First of all, it’s important to keep writing and moving on to the next manuscript once you’ve finished something. It can be hard to let go of a story you’ve written and edited over and over, and you should definitely send it out on submission, but I can say the two most helpful things I’ve done in getting published is writing a lot and finding a fantastic critique partner, Kinley Baker. She helped bring my skills to a whole new level.
Something to consider when you look for a critique partner(s) is to find someone on, or close, the same level as you. Yeah, it’d be great to pair up with someone who is a multi-published New York Times Bestseller while you’re an unpublished, and if you can do that kudos to you, but the chances are unlikely. My critique partner and I leapt from unpublished to contracted in about three months of each other. That’s pretty darn cool! (I also have two other awesome critique partners, Bella Street and Lisa Kessler. They moved to that next level within the three months too, which is so amazing.) It’s been helpful since we know what the other person is going through.

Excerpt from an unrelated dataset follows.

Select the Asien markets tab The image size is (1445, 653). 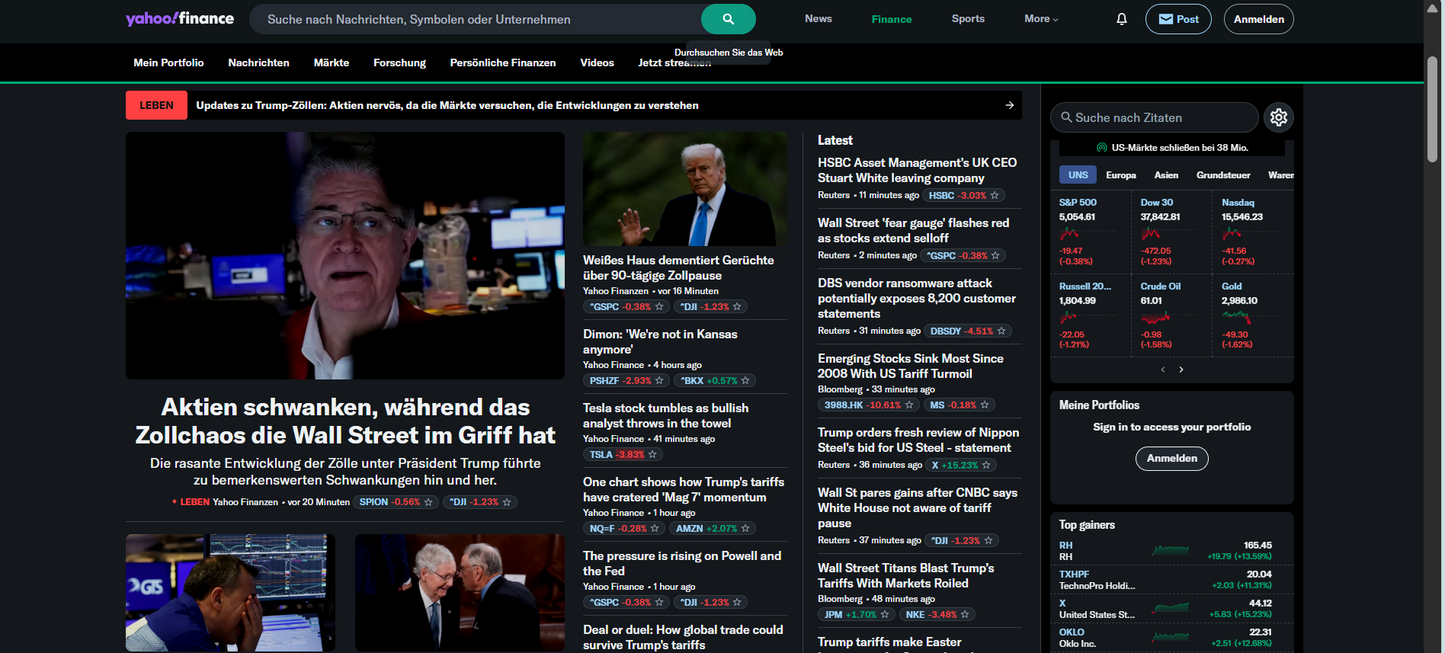[1166, 175]
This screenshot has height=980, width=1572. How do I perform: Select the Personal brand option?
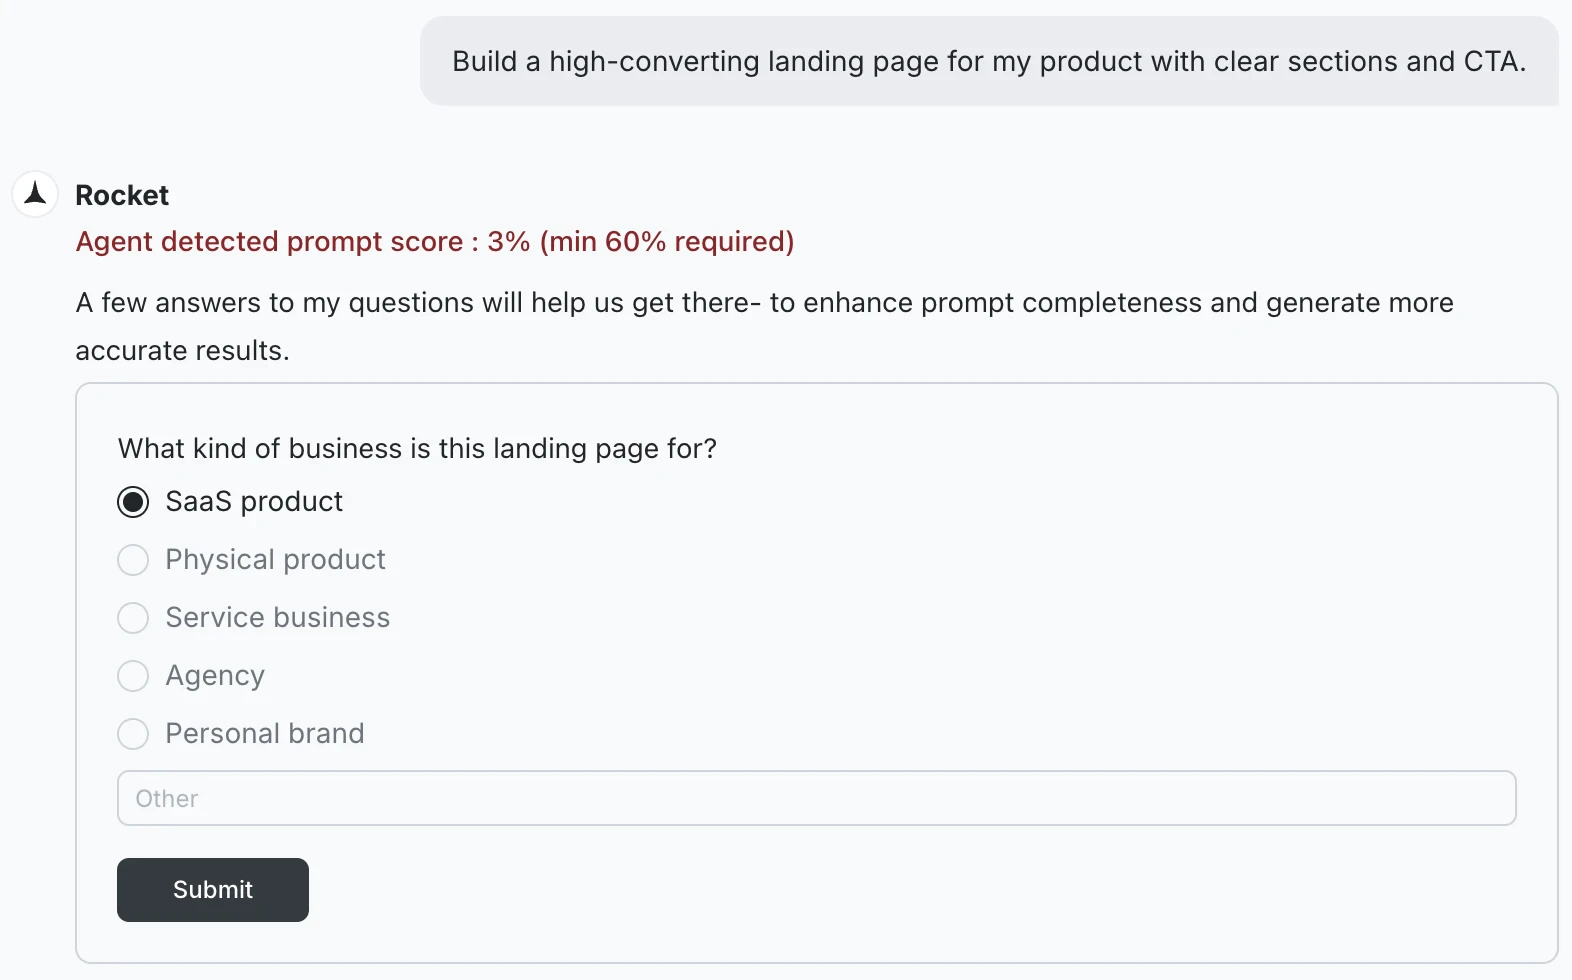pyautogui.click(x=133, y=734)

It might not seem like you’re moving and shaking and gaining a lot of knowledge by just writing, but you are. I think National Novel Writing Month is really helpful in giving yourself permission to make writing a priority. It helped me to write my first book, and then my second, third, fourth... and well, I’ve been doing it (and completing my novels) every year starting in 2005. Some of them, I wrote and put aside because I was working on another book at the time, but that doesn’t matter as much as simply honing your craft.
Do you have any tips you'd like to share? I'd love to hear them.